A qualificação dos “leopardos” foi confirmada com uma vitória por 1-0 após prolongamento frente à Jamaica, decidida por Axel Tuanzebe, garantindo assim a primeira presença congolesa num Campeonato do Mundo desde 1974, quando o país competiu sob a designação de Zaire. Desde então, a seleção orientada por Sébastien Desabre tem apostado numa base fortemente ligada à diáspora europeia, tendência que deverá intensificar-se antes do arranque da competição, nos Estados Unidos, México e Canadá.

Nesse contexto, a Federação Congolesa de Futebol (FECOFA) iniciou contactos com vários jogadores elegíveis que ainda não representaram a seleção principal, procurando aumentar a competitividade do grupo que enfrentará Portugal, Colômbia e Uzbequistão no Grupo K. Entre os nomes associados a este processo estão Bradley Locko, Jordy Makengo e Antoni Milambo, bem como Arnaud Kalimuendo e Dilane Bakwa, atletas com formação em França e presença em campeonatos europeus de topo. O guarda-redes Obed Nkambadio e o médio Jean-Victor Makengo também fazem parte do leque de possíveis reforços, numa lista alargada que inclui ainda Marc Bola, Samuel Mbangula, Alonzo Engwanda, Anthony Musaba e Ezechiel Banzuzi.

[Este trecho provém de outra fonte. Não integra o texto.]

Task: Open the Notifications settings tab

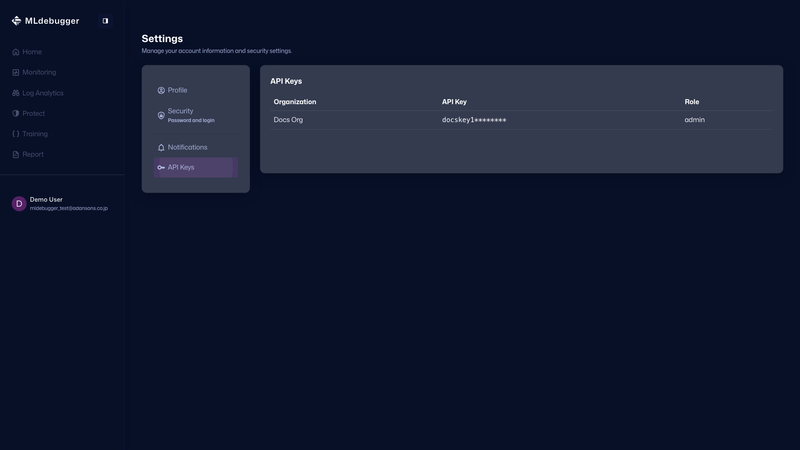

A aposta em jogadores com percurso internacional na Europa não é nova no projeto desportivo congolês. Aliás, figuras como Tuanzebe — formado em Inglaterra e antigo internacional jovem pelos “Three Lions” — já protagonizaram recentemente mudanças na filiação desportiva, reforçando uma seleção que tem vindo a crescer em consistência competitiva e ambição. O objetivo passa por estabilizar um núcleo capaz de competir não apenas no Mundial de 2026, mas também nas próximas edições da Taça das Nações Africanas e ciclos de qualificação futuros.

Recorde-se que, apesar do entusiasmo gerado pelo apuramento histórico, o percurso da RD Congo rumo ao Mundial ficou marcado por uma polémica administrativa. A Federação Nigeriana de Futebol apresentou uma queixa formal junto da FIFA, alegando a utilização irregular de vários jogadores congoleses por alegadas falhas nos processos de naturalização e incompatibilidades com a legislação nacional sobre dupla nacionalidade. 

Contudo, a FIFA acabou por rejeitar o protesto por motivos processuais, considerando que a denúncia não foi apresentada dentro dos prazos regulamentares nem acompanhada dos requisitos formais exigidos, mantendo assim válida a qualificação da RD Congo para a fase final do Campeonato do Mundo.